ONTD Political

McDonalds Tells Workers To Budget By Getting A Second Job And Turning Off Their Heat

1:03 pm - 07/15/2013

McDonalds has partnered with Visa to launch a website to help its low-wage workers making an average $8.25 an hour to budget. But while the site is clearly meant to illustrate that McDonalds workers should be able to live on their meager wages, it actually underscores exactly how hard it is for a low-paid fast food worker to get by.

The site includes a sample”‘budget journal” for McDonalds’ employees that offers a laughably inaccurate view of what it’s like to budget on a minimum wage job. Not only does the budget leave a spot open for “second job,” it also gives wholly unreasonable estimates for employees’ costs: $20 a month for health care, $0 for heating, and $600 a month for rent. It does not include any budgeted money for food or clothing.

Basically every facet of this budget is unachievable. For an uninsured person to independently buy health care, he or she must shell out on average $215 a month — just for an individual plan. If that person wants to eat, “moderate” spending will run them $32 a week for themselves, and $867 a month to feed a family of four. And if a fast food worker is living in a city? Well, New York City rents just reached an average of $3,000 a month.

The sample budget is also available in Spanish. On another section of the site, it concludes, “You can have almost anything you want as long as you plan ahead and save for it.”

Neither McDonalds nor Visa returned requests for comment by the time of publication.
Last year, Bloomberg News found that it would take the average McDonalds employee one million hours of work to earn as much money as the company’s CEO. This immense wage disparity in the fast food industry has sparked a series of protests and walk-outs by low-wage workers working at fast food chains around the country — in New York, Chicago, Washington, and Seattle, to name a few cities, workers from chains including KFC, McDonalds, Burger King, and Taco Bell have spoken publicly about the need for serious wage increases across the industry.

(H/T Low Pay Is Not Okay)

castalianspring 16th-Jul-2013 01:42 pm (UTC)
OT for a second here, but can I ask why you're displeased with NC (besides the shitty laws they keep passing and trying to pass lately)? I'm looking at a possible job move there.
fluffydragon 16th-Jul-2013 02:06 pm (UTC)
Honestly, NC is a great place to live, all around. It's really just the current govenor, McCrory, who is pissing me off and generally making it harder to be a woman and live in NC.

They also recently slashed unemployment pay and benefits, and now a few of my friends have been unexpectedly cut off. We also recently approved fracking. If you can live somewhere far away from any possible fracking, go for it.

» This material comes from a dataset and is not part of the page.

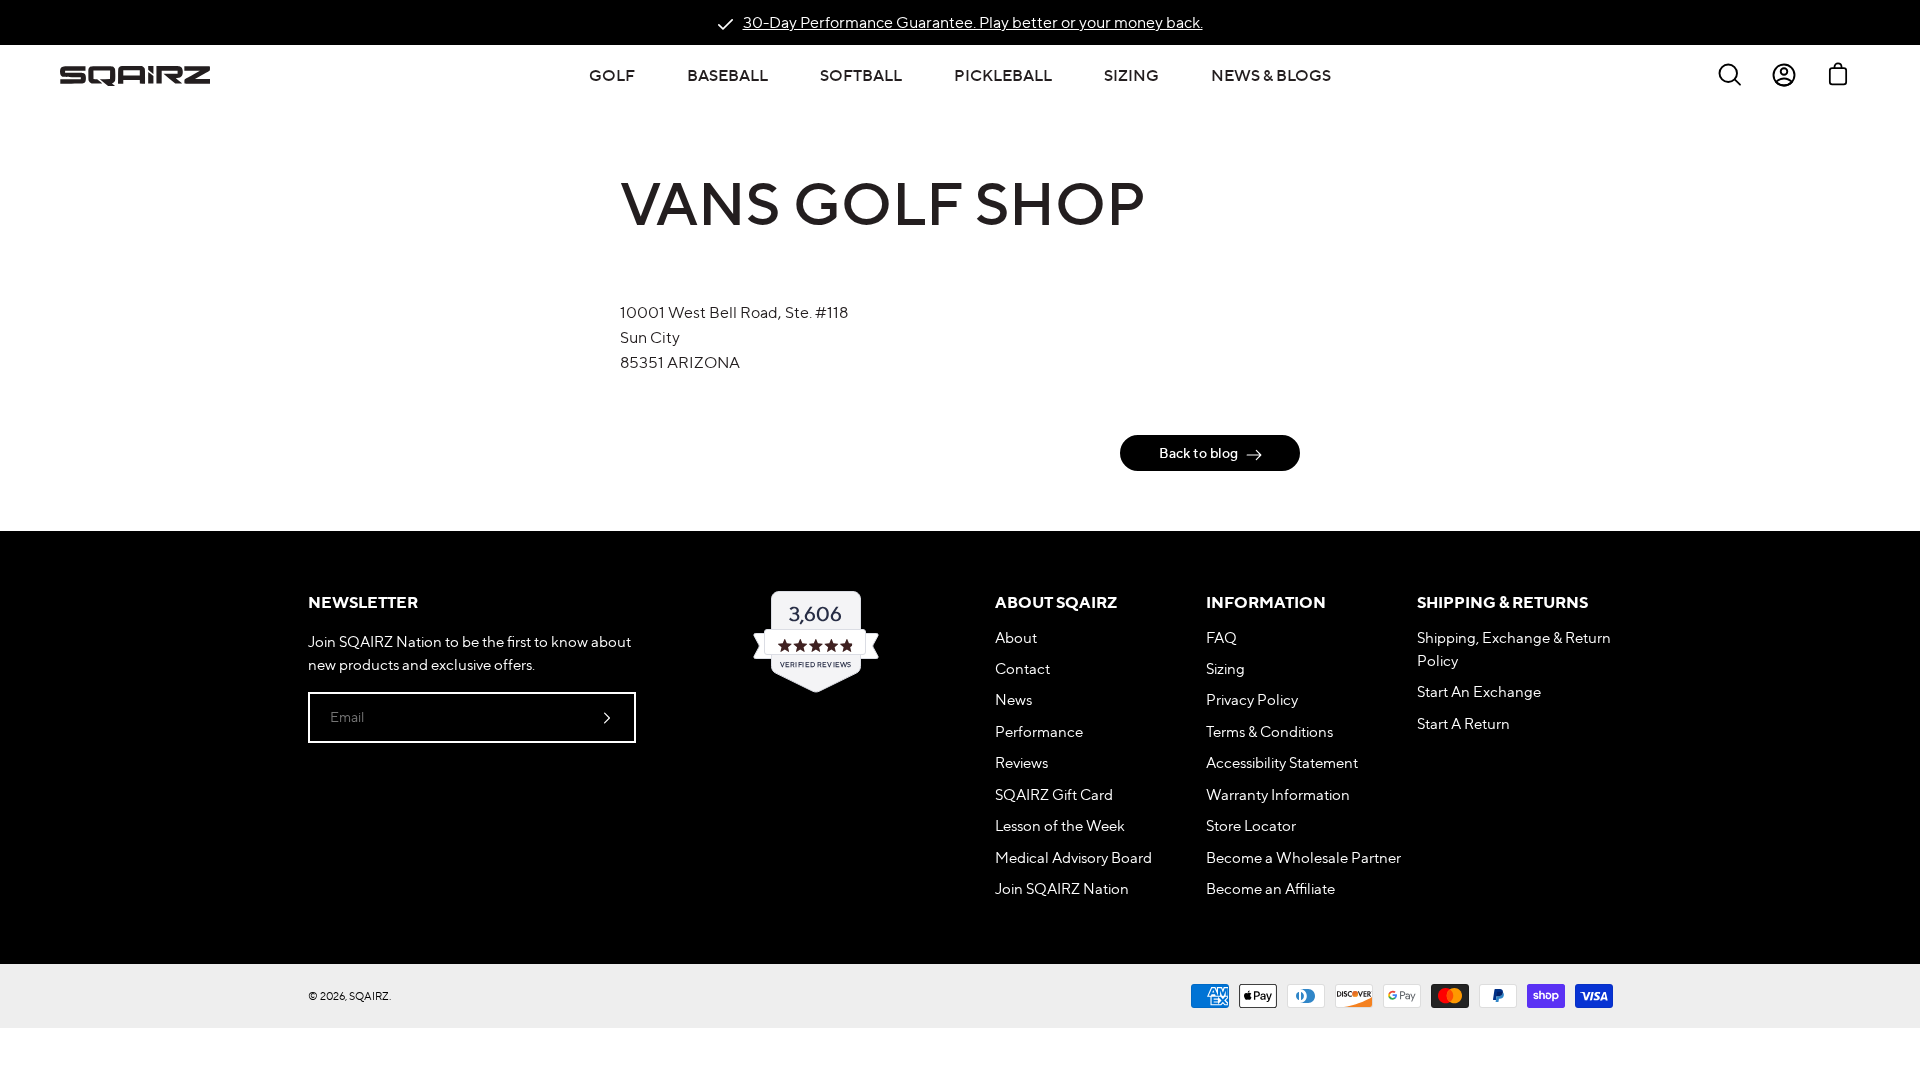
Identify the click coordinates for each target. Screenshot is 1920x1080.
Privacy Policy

If you're willing to ride it out and hope things go back to more normal, the sales and property taxes are very reasonable and we have a large number of VERY good colleges to choose from, both community and state. If you can move to a bigger city, like Raleigh or Charlotte, or even Chapel Hill or Cary, we have more sane people living there, but once you get into the boonies, people get nuts, real fast. Durham is even a good place to live as long as you research the area, despite its reputation.

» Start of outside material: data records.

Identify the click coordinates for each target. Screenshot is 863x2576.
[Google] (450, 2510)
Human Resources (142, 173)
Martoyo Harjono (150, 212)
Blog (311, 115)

Both houses and rent are pretty reasonable - Our house we bought at 143,000 and it's currently valued at around $130,000, and we live in a golfing community with $100 HOA dues and a lake in our backyard that is one of the reasons we picked this area. Other "normal" sized houses can be found in our price range, and it goes up or even down the closer you are to a city center.

And of course, we have FANTASTIC BBQ. Seriously though, one of the reasons I do love living in Raleigh is that there are green trees everywhere. We have tons of parks and beautiful public places, and the greenway is awesome for walking. We have a few good farmer's markets, and even the open-air malls get into it as well, with summer time free concerts.

The main disadvantages are the lack of public transportation (again, in Raleigh). I wouldn't rely on a bus to get anywhere unless you are close to where you work. You have to have car insurance to drive in NC, and we have a bunch of idiots in office, currently. Oh, and it ices here, it doesn't usually snow in the eastern half of the state - we get ICE storms, about one bad one every 10 years, and we're due for one. We're also due for a bad hurricane. The dirt is mostly a clay mix, and most houses don't have a basement. And we get occasional tornadoes.

Which part of NC would the job be at?
castalianspring 16th-Jul-2013 03:02 pm (UTC)
Thanks, I appreciate your thoughts! The job would be in Durham, at Duke, and I'm open to the Triangle area in general as far as a place to live.

The fracking approval makes me sad. Damn.

I'm not too worried about the climate (I'm from TN originally, so it probably wouldn't be too different) and have heard mostly good things about how liberal the larger cities are. I'm in Florida right now, and while the ocean is lovely, I hate the lack of a real winter and miss the mountains.